Kids don’t give a hot handful how a toy is meant to be played with. They’re going to play with it in the way that makes the most sense to them at the time, dammit, and if that means dumping six 300-piece puzzles out on the floor and mixing the pieces together so that those puzzles will never be completed in this life or the next, that’s what they’re going to do. If it means running Hot Wheels tracks all over the house and the couch and the cat sleeping on the couch, that’s what they’re bloody well going to do. And if it means decapitating their action figures and not so much tossing but posing the disembodied heads in the sink drains so that it looks like little blue gremlins are slithering out of the unseen depths to haunt my nightmares, then that’s what they’re absolutely going to do, thank you very much.
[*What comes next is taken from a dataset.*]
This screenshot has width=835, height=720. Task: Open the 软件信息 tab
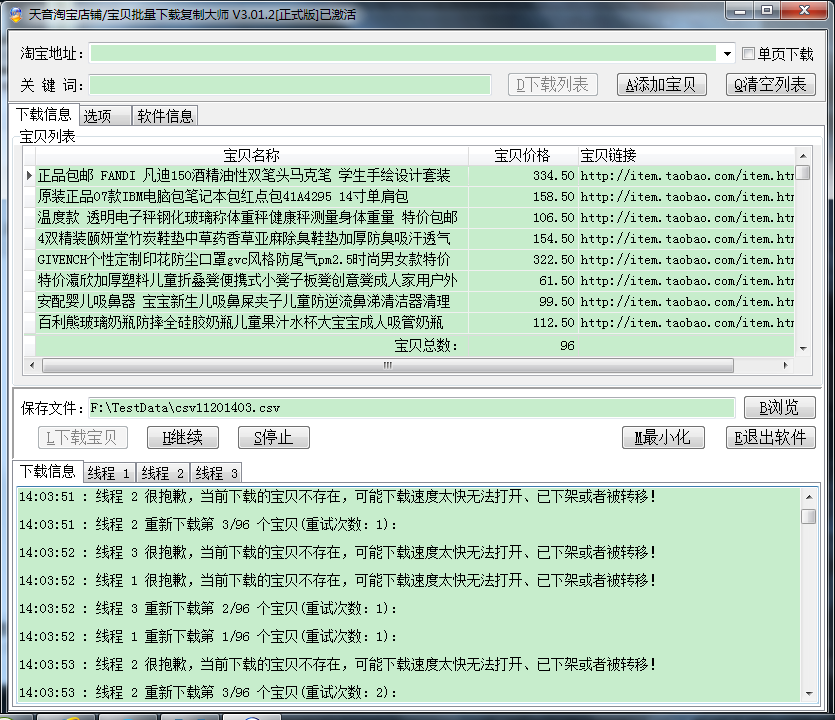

Never mind that I’m going to stumble on this disturbing tableau first thing in the morning. My sleep-addled brain is going to have to contend with a miniature demon head peeking out of the drain. (It won’t contend well. I’ll first have a lizard-brain fight-or-flight jump accompanied by a quite unmanly yelp, followed by some hyperventilating and finishing off by jumping at shadows for the rest of the day.) Never mind that the petit horror is waiting for me in a safe space within a safe space to thoroughly throw off my sense of routine. (Nobody expects to get their brains scared out first thing in the morning in the bathroom, for goodness’s sake … but if it is going to happen in the bathroom, I expect the terror to come from the shower, as would any red-blooded horror movie fan, so the sink is just out of bounds. I’d at least be gratified if the kids had set a trap for me in the shower.) No, the scare will come, not from the last place I’d expect, but from a place that it wouldn’t even occur to me to ever consider that it might come from.
I’ll table, for now, the question of whether leaving a disembodied head in a sink means my kid is a serial killer in the making, and instead focus my mental efforts on checking the toaster for silly string and my kids’ artwork for surreal nightmare imagery culled from my dreams.